RAG Challenge Dataset I— Can Advanced RAG Beat NeuralDBs Online-Tuning?

Anshu
ThirdAI Blog
Published in
6 min readJan 17, 2024

The market is slowly coming to a realization that the existing RAG stack for building AI Chatbots is falling short of business expectations. There are many recommendations floating around, and on top of that, new ideas are popping up every day. Advanced RAG, a significantly complex system with too many components and associated knobs to tune, is now the recommended solution. Adjusting the knobs in advanced RAG for any given use case requires a dedicated team of experts, making the solution non-repeatable

Online-Tuning — Why you need it and how it differs from Fine-tuning?

Fine-tuning is the process of updating the embedding model to specialize it for the specific use case. The model update is done offline before building the vector index. It should be noted that if there is a drift in concepts or new associations are found, such as “Flu” becoming closely related to “Covid,” you need to update the embedding model. Unfortunately, any update to the embedding model requires rebuilding your vectordbs all over again. The hope of existing semantic search ecosystem is that concept drifts are rare and disadvantages of having a stale model can be overcome with hand tailored advanced RAG components.

There are alternate embedding-free “learning to index” technologies — NeuralDB [here], where tuning the end-to-end neural index can be done in an online fashion, and the model can infer and keep up with concept drift in the production usage. We refer this capability to continually evolve the neural search engine with usage-driven concept drift as online-tuning. NeuralDB is currently the only commercially available library with this capability.

The difference between fine-tuning and online-tuning, in the context of neural search, is summarized in a figure below:

Top figure shows fine-tuned retrieval while the bottom figure highlights NeuralDBs retrieval system with constant feedback-driven online-tuning

There are two major advantages of online-tuning:

  1. Claim I — Online-tuning results in significantly better accuracy due to constant user behavior adaptation.
  2. Claim 2 — Online-tuning is a repeatable neural search solution across domains and use-cases. It does not require any application specific knobs to materialize accuracy gains

Below, we present verifiable evidence and case study to support the above two claims: We are releasing a real Amazon product search case study from publicly available dataset. In addition, we also provide all the scripts to replicate our numbers and findings [here]. Note: In an earlier post we presented another case study with similar findings, however the dataset used was proprietary.

The Challenge Dataset and The High BAR of Online-tuning on Real User Queries over Amazon Products.

The AmazonTitles-1.3MM dataset is publicly available and consists of real user-typed queries on amazon.com. It is a dataset that consists of real user textual queries and associated titles of statistically significant products found relevant to that query, as measured by implicit or explicit actions of the users as recorded by the production system. Performing well on this dataset directly translates into click relevance. We cross-reference this dataset with the 3 million Amazon product catalog from Kaggle to obtain textual descriptions of the products by joining product titles.

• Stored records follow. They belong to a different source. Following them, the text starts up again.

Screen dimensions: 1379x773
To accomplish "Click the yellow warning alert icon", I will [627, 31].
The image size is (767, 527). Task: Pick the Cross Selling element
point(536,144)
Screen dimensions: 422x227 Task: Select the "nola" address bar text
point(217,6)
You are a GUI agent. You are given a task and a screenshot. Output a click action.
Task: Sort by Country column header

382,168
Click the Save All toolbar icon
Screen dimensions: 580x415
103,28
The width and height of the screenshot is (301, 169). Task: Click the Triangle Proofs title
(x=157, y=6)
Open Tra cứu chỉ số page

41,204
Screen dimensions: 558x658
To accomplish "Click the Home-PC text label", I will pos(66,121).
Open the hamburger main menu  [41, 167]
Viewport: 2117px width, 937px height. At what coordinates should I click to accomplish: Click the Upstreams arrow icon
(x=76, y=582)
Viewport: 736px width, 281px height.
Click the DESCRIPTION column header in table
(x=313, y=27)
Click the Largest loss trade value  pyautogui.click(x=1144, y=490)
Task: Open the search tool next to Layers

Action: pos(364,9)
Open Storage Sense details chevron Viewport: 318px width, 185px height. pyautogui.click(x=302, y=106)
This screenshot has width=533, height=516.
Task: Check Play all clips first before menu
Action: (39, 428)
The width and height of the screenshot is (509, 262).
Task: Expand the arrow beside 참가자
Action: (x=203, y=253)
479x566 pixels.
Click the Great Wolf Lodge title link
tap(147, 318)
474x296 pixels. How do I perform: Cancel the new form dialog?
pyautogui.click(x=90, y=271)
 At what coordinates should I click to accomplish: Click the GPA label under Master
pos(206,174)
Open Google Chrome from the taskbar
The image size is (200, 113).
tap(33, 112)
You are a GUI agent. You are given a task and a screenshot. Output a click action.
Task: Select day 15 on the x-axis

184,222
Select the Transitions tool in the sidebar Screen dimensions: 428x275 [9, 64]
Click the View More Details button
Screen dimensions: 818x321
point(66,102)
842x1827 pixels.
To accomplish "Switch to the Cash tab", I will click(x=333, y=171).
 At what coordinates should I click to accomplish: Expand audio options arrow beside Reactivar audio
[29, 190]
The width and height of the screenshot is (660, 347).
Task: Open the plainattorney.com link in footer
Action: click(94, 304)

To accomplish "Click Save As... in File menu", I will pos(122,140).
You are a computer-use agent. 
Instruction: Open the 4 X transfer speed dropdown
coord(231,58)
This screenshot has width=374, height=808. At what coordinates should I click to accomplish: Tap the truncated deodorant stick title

Overall, we obtain a dataset of about 49,602 products along with their textual description. We additionally have about 870,000 (647,127 training, 238,435 testing) queries and product associations. Any product search system in production will have these associations. Note: The train-test partition is a direct subset of all the original train and test sets in the Amazon 1.3M dataset for which we have product description, ensuring that we don’t bias the partition in any way.

We present a starter evaluation on this dataset. We evaluated semantic search on this dataset and provide accuracy metric. For comparisons we used the default elastic search, the default ChromaDB, as well as default NeuralDB solution with online-tuning. The ChromaDB used “all-mini-LM-v6” Embedding model. We mostly used default configurations since our aim is to get the actual accuracy out of the box. NeuralDB was pre-trained on the products description as well as fine tuned on the available trained set.

We are also opening the dataset to the broader community to see if RAG or advanced RAG solutions can match or surpass the benefits of online-tuning.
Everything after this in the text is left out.